Murphy Oil Corp. (MUR) PT Lowered to $50 at JPMorgan
JPMorgan analyst Arun Jayaram lowered the price target on Murphy Oil Corp. (NYSE: MUR) to $50.00 (from $53.00) while maintaining a Overweight rating.
The analyst comments "JPM View: In a quarter that saw several of MUR’s oil peers (APA, COP, EOG, DVN, and FANG) raising production outlooks within their overall capex guidance ranges, MUR’s operational update didn’t keep up with the Joneses as we reduced our full-year production forecast by -1.1%, including -2.6% for closely watched oil volumes. That said, we were encouraged on the Board’s decision to accelerate the timing of Murphy 3.0, which will result in more support for the stock through higher buyback activity. Given this mixed update, the near-term prospects of the stock largely hinge on the drillbit with all eyes on Vietnam. The 2Q24 update could best be described as a weaker 2H24 offshore operational outlook offset by the formal shift to Murphy 3.0 of its shareholder return plan a couple of quarters faster than expected at strip pricing. MUR guided to 3Q24 volumes of 185.5 MBoe/d, which trailed pre-call JPMe/STe by -4%, including -6%/-9% lower oil volumes (92 MBo/d vs.
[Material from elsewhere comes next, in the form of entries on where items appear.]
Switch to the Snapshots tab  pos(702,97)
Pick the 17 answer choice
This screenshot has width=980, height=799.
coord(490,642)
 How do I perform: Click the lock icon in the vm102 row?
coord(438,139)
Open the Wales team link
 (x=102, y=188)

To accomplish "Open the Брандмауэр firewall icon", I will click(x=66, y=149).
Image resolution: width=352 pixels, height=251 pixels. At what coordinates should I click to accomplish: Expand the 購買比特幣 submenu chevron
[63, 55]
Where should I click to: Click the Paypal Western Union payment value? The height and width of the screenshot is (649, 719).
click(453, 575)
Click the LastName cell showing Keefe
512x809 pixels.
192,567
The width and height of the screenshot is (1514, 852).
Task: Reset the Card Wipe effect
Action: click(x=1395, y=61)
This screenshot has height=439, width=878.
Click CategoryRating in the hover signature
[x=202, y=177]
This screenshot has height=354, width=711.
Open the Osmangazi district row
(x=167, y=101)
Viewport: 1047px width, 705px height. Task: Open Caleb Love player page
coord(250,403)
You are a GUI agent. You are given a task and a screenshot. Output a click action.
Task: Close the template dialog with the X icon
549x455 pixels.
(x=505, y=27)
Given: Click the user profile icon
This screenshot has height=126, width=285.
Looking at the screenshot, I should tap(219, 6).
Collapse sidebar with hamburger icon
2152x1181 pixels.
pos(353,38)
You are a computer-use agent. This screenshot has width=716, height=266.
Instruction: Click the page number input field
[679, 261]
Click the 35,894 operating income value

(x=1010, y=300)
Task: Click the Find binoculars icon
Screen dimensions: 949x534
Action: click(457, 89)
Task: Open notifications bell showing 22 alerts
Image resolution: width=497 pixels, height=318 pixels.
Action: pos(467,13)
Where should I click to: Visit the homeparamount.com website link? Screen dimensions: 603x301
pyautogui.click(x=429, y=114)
JPMe/STe of 97.9 and 100.4 MBo/d). The lower 3Q24 oil guide was driven by 9.4 MBoe/d of downtime, including 3.9 MBoe/d risked for GoM storms (expected) and 5.5 MBoe/d of GoM/U.S. onshore downtime (unexpected). MUR’s 2Q24 workover expense of $68mm was in-line with their 2Q24 guide of $65mm, but the company expects to incur $35mm of workover expense in 3Q24, which was essentially in-line with our modeling. MUR does expect 4Q24 volumes to rise by 8 to 9 MBoe/d sequentially, driven by +4 MBoe/d of incremental output at Neidermeyer, +1.6 MBoe/d from Kodiak, +1.5 MBoe/d from Dalmation, less storm downtime, and some uplift from a high-rate completion at Mormont #3 during 4Q. Management also expects for Terra Nova to average 6 MBo/d net to MUR in 2H24 vs. 4.2 MBo/d in 2Q24. On a 3Q24 and 4Q24 basis, we are modeling 186 MBoe/d (92 MBo/d) and 189 MBoe/d (98 MBo/d) for volumes, which would place full-year volumes at 181 MBoe/d (92 MBo/d). MUR's BoD changed the long-term debt assumption from $1.0bn to $1.3bn to commence Murphy 3.0 of its shareholder returns program, which will result in the return of 50% of adjusted FCF to investors on a go forward basis. Management signaled its intention to exceed this minimum hurdle, with the company repurchasing $56mm of stock in 2Q24 and $44mm QTD in 3Q24. The company is still focused on reducing debt below $1.0bn."